Given entries:
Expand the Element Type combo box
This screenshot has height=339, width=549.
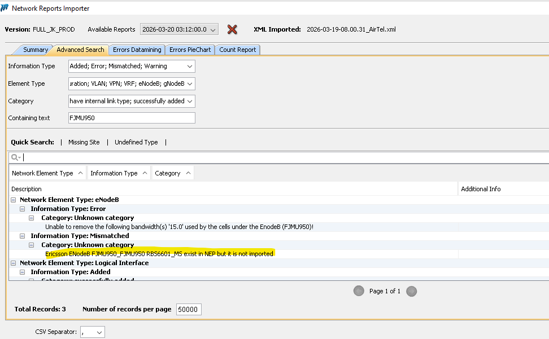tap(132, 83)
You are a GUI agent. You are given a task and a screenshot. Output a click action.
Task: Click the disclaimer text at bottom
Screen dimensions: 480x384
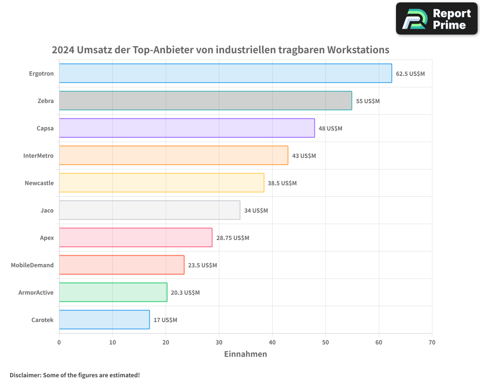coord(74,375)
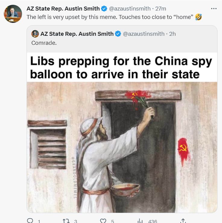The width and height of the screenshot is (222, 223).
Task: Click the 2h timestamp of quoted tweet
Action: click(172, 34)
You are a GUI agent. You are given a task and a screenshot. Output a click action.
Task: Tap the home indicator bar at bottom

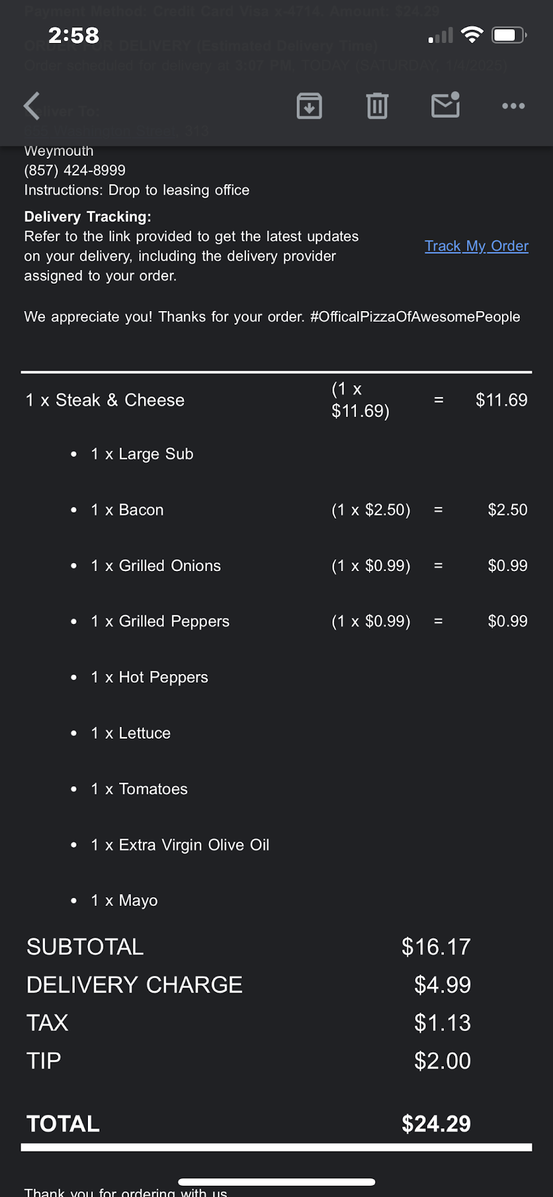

Task details: Leaving the pictures aside, copy exactly and only the lines from the one holding "Task: Click the disclaimer text at bottom" through the final line of the data, both ends kept.

Output for this exercise:
Task: Click the disclaimer text at bottom
Screen dimensions: 480x384
coord(74,375)
The width and height of the screenshot is (222, 223).
Task: Click the 2h timestamp of quoted tweet
Action: click(172, 34)
You are a GUI agent. You are given a task and a screenshot. Output a click action.
Task: Tap the home indicator bar at bottom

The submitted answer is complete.